Pointless animations that distract from the content are bad graphic/web design - the work of the talentless hacks JobyOne was probably talking about.
HTML needn't be the end for innovative web software, but it surely could be a long overdue end to those damned plug-ins! The reason those plug-in required software products deserve to die a terrible death is that those programs have hampered commerce and made most customers' web experience, miserable!. If you were running a traditional store, you would not stop customers at the door and insist that they don a monkey suit in order to shop. This is somewhat like what those plug-in software companies did. What macromedia and their ilk were saying was, "Either wear the monkey suit, or take your business somewhere else." recent research has shown that eighty-eight percent of web users refuse to pause to download plug-ins; they simply take their business elsewhere. The fact that most of the world is still using low-bandwidth connections (estimated at eighty percent of users) adds to the problems created by demands for downloading plug-ins before gaining access to commercial sites. With HTML5, business should experience a significant increase in online traffic and sales. If HTML5 lives up to expectations, this one change could be the key factor in some business segments starting on the road to economic recovery. Let's hope the HTML5 implementation happens quickly.

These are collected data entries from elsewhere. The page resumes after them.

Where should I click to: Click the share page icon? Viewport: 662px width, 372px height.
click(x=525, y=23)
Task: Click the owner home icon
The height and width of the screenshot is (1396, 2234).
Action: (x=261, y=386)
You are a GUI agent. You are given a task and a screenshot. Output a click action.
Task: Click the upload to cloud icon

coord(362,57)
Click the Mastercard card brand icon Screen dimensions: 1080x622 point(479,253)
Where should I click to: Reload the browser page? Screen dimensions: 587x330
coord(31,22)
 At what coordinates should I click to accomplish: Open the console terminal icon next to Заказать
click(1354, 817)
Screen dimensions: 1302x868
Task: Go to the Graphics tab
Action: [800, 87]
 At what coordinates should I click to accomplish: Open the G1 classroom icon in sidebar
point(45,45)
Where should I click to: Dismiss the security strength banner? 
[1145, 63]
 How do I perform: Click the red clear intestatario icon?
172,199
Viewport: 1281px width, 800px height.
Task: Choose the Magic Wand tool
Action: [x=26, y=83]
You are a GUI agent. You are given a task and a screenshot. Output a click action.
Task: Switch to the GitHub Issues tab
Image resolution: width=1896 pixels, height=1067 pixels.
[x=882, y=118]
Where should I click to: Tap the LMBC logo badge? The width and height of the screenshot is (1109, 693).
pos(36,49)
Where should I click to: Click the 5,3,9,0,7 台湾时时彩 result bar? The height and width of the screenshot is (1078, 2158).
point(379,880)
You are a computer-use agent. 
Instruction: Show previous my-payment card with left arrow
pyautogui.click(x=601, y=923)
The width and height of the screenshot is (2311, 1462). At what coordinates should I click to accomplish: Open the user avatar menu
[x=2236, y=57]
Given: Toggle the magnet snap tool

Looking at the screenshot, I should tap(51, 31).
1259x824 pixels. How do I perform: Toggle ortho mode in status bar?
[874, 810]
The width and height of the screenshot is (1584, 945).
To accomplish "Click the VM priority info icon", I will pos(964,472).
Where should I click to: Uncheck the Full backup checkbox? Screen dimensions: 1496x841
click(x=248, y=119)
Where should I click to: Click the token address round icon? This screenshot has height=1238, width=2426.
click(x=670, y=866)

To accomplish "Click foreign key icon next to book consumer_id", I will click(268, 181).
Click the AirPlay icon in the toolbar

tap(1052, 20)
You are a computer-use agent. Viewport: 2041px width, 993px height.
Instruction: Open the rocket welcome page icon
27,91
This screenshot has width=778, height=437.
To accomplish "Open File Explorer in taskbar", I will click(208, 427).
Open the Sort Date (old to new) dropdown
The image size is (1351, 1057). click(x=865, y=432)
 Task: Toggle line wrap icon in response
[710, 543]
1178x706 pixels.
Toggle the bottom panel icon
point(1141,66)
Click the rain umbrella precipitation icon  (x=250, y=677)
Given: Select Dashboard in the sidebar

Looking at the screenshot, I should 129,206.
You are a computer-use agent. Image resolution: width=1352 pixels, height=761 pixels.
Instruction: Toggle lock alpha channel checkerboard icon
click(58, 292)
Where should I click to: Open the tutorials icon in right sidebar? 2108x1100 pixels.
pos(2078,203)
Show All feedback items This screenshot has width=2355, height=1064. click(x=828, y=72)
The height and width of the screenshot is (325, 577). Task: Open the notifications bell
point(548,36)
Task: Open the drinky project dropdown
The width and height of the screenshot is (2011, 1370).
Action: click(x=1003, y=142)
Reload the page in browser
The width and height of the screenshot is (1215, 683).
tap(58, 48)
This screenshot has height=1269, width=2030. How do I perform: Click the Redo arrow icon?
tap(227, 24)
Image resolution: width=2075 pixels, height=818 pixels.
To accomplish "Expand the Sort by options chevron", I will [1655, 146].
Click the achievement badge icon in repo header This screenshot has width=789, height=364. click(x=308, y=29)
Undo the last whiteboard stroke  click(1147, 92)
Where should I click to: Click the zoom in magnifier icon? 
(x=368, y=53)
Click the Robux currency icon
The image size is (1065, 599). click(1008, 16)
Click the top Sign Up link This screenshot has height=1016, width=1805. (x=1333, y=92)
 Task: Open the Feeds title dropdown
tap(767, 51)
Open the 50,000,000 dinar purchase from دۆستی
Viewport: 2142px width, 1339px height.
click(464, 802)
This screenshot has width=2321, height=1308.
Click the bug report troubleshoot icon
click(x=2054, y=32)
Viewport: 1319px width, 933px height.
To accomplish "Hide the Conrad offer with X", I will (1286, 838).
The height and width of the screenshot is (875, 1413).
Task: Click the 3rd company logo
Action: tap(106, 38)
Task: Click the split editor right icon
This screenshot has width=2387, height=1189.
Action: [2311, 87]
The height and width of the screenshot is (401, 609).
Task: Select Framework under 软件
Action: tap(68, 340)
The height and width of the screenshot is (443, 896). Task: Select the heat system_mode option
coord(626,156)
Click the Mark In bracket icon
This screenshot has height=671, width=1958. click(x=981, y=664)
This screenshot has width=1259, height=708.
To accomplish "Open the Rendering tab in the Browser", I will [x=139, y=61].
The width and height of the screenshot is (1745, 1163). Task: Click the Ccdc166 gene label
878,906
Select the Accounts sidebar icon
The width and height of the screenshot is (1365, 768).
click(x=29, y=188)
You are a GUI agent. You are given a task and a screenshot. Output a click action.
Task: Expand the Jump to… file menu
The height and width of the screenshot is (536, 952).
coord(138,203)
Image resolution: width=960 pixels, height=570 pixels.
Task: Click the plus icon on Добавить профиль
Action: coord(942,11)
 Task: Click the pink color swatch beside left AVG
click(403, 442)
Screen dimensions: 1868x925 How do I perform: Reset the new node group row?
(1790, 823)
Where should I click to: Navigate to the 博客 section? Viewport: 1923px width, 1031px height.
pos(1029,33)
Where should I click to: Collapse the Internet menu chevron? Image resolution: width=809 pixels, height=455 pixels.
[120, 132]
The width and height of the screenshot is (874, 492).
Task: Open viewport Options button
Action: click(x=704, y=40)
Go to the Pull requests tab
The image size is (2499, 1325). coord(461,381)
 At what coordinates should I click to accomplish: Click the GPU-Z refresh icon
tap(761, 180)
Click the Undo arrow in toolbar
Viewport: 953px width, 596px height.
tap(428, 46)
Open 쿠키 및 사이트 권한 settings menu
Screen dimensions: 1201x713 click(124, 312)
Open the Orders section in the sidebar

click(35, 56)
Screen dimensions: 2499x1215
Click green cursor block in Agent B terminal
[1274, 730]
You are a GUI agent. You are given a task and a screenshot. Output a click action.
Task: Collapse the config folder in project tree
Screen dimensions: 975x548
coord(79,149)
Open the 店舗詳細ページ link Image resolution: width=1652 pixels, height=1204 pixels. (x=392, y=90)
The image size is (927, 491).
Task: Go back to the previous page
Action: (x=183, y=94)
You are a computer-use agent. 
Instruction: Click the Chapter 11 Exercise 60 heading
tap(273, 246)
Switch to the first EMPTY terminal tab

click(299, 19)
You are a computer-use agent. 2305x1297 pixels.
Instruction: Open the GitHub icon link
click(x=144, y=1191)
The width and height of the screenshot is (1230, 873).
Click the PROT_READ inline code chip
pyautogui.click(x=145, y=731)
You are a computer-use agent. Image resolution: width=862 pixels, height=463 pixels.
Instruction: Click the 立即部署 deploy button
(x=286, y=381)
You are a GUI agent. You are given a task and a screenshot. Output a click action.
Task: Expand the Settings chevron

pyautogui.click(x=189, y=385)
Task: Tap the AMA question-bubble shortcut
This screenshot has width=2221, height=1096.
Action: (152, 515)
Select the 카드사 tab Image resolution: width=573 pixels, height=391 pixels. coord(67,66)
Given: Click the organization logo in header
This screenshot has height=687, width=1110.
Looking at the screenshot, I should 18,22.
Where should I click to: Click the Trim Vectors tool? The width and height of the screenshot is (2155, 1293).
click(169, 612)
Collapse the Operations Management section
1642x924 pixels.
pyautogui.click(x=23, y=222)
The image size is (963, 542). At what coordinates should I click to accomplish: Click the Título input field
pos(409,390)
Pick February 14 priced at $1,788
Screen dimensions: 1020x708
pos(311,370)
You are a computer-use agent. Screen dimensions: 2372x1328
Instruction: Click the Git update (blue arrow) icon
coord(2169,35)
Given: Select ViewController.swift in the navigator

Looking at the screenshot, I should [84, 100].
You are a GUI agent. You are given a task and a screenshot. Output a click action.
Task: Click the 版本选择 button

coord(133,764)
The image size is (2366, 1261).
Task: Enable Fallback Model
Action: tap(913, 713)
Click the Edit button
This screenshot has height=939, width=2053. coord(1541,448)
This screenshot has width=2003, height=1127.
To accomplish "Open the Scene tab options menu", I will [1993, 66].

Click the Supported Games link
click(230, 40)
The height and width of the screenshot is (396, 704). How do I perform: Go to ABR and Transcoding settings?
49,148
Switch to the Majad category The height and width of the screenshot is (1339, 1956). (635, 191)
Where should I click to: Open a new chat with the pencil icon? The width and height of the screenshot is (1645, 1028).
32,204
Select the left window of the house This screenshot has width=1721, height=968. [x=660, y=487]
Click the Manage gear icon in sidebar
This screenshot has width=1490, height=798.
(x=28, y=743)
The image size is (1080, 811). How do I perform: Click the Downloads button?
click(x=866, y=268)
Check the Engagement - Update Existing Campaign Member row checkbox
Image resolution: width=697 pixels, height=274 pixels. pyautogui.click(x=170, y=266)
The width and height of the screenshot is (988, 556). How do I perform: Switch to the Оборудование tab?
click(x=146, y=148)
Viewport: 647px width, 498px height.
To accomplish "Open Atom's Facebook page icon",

re: "This year they decided to switched back to a Flash-based player ON OPENING DAY. Unfortunately, the new player doesn't work either, and in many ways was worse than the silverlight player, requiring additional installation plugins for HD capabilities"
The new video backend and distribution system (as well as the new client) were used throughout Spring Training. The biggest problem this spring was the installation of the separate NexDef stream manager, which was also a difficulty during previous seasons... overall the forums were much, much happier this year:
http://www.mlbsupport.com/forum/viewforum.php?f=3
Thanks for the link to the Huffington Post piece. It describes the Gameday Audio system, which is not the Flash video client or interactive display.
(For what it's worth, I had been impressed with the support staff at the MLB.com forums.)
jd/adobe
JavaScript is terrible. jQuery fixes it.